Former Education Minister Marcelo Fuentes took the opportunity during the debates to expand on the negative consequences of voting for the budget.

“It only offers Argentines more cuts, more precarity, more debt and more recession,” he said. “It is the first time in Argentine history where a budget declares that a country will regress, and they are presenting it like it’s a good thing.”

This may have been a reference to Treasury Minister Nicolas Dujovne’s statement which stated that “there have never been changes of this magnitude without the government failing,” which many took to be a boastful statement.

As expected, Cristina Kirchner took her time to air the negative elements of the budget proposal, as well as adding some blunt criticisms of Macri’s administration. She highlighted other countries such as Spain and Portugal that have tried and failed to reach zero deficit, which is what the budget plan is proposing to do.

“We are on the worst path,” she said. “They [Macri’s government] are going to leave a country in an infinitely worse state than they received it.”

READ MORE: After 18 hours of debate, the budget plan scrapes an approval in Congress

However, Justicialista Senator Miguel Angel Pichetto gave a balanced view overall, stating that although the budget was not ideal, not voting for it would actually have more negative consequences for the country.

“Not voting for the budget will not change the fact that the economic plan is bad,” he said. “We have to vote for it despite all the things you’re coming out with when you stand up.” He added that “it’s about cuts, in the framework of a crisis that threw everything up in the air, voting against it would be a very bad signal on an international scale.”

President of the budget commission Esteban Bullrich stood up for the proposal explaining that, due to the economic crisis, it was unavoidable that cuts had to be made.

“It’s not true the consuming is better than saving, it’s not true that saving now for the future reduces our resources, it’s not true that organising the state is cutting opportunities, and it is also not true that the state has infinite resources.”

This budget is a consensus that we came to by telling ourselves the Truth. It is a step on the road to consolidating our nation and strengthening Argentina. #Budget2019

El Destape reported that the budget proposal expects a total spend of four billion pesos (US$111 million), with a dollar averaging at 40.1 pesos, inflation levels of 23% for December 2018 and an 0.5 percent economic fall of the GDP.

There will be a 300 billion pesos (US$8.3 billion) cut, of which two thirds will be absorbed by the nation and the remaining third by the provinces, with the hope that the country will reach zero fiscal deficit by the end of 2019.

Extra budget has been assigned to science and research council CONICET, Agri-tech group INTA, and the Secretariat of Culture, who will receive $500 million pesos each (US$13.8 million).

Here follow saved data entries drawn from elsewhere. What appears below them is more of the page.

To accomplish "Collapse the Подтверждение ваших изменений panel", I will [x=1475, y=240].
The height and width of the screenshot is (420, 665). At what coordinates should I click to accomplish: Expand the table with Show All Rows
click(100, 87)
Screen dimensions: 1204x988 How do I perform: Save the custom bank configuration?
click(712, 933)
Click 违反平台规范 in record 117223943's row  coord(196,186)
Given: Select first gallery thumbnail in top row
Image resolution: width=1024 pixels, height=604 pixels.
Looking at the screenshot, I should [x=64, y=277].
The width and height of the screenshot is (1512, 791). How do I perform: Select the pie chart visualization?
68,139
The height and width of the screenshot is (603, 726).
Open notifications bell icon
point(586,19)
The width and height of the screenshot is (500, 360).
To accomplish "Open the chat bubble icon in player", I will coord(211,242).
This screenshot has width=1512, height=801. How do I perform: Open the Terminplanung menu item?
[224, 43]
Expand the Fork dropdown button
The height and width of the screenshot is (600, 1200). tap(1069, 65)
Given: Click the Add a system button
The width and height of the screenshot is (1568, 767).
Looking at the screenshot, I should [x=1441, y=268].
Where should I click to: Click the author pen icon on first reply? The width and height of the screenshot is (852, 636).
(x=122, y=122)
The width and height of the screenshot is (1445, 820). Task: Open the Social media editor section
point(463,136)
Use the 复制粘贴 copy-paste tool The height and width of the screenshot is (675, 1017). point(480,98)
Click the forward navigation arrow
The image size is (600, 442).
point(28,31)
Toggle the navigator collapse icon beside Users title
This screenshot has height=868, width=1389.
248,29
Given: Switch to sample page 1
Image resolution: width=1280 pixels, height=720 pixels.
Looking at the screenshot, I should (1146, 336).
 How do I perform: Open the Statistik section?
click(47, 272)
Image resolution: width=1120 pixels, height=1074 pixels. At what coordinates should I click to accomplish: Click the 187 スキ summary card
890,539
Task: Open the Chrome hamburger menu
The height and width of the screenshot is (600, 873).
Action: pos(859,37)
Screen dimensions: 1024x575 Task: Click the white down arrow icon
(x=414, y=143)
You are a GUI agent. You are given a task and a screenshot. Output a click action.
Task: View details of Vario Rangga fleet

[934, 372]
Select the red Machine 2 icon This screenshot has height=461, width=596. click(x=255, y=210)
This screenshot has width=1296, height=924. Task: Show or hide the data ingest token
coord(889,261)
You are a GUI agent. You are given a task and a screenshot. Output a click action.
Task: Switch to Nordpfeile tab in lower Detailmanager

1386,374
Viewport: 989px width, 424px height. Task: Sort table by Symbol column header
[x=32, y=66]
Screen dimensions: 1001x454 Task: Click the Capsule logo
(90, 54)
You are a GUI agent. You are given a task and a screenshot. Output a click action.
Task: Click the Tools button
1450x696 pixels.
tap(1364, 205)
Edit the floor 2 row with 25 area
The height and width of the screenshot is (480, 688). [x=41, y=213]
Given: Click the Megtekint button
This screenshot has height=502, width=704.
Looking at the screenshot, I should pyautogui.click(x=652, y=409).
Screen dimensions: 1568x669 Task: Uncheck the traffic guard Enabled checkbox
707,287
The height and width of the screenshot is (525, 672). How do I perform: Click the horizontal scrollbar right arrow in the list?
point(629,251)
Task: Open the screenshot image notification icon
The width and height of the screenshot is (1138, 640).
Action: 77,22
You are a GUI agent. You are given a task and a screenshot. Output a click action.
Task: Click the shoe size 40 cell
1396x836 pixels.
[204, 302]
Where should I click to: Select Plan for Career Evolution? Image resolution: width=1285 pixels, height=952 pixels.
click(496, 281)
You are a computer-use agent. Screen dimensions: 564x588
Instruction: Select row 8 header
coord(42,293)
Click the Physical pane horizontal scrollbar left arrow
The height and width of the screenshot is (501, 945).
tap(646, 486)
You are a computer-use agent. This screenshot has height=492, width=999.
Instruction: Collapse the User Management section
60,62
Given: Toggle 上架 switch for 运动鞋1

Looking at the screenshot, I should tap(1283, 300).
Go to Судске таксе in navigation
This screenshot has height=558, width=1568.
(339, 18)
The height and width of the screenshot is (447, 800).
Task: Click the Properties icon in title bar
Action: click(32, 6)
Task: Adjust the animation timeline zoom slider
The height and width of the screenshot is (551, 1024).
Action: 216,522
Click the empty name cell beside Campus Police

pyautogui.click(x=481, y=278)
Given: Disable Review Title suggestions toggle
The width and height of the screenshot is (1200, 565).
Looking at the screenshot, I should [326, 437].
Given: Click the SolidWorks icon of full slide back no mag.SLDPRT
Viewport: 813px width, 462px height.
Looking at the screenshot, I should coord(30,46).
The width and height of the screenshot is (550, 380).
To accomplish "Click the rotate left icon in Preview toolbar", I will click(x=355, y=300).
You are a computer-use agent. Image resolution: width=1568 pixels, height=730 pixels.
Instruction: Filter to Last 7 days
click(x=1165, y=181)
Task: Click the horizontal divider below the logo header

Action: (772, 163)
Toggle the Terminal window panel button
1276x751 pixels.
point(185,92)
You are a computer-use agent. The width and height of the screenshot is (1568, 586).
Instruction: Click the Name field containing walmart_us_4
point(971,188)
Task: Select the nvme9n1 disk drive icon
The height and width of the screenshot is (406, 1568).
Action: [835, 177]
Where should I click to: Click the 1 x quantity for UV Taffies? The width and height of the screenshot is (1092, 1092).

Anti-drugs governmental group Sedronar will get $100 million pesos (US$2.7 million) and the Fight Plan against Gender Violence will be given $30 million pesos (US$834,000).

READ MORE: Nobel Prize winners and international scientists send Macri a letter of protest against cuts

During the debates there were mobilisations and demonstrations outside the Senate, organised by social groups and trade unionists. However, there was a much smaller turnout this week, in comparison to the initial budget debates in Congress, where thousands of people turned up to protest and some violent groups halted the debates multiple times.

“The people or Argentina are against the budget,” a demonstrator told AhoraNoticias. “We are against taking out loans from the IMF, but it’s falling on deaf ears.”

READ MORE: Violence erupts both inside and outside Congress during budget debates.

Argentina’s US$56.7 billion loan from the International Monetary Fund (IMF) is the largest in history and has caused widespread rejection from many Argentines.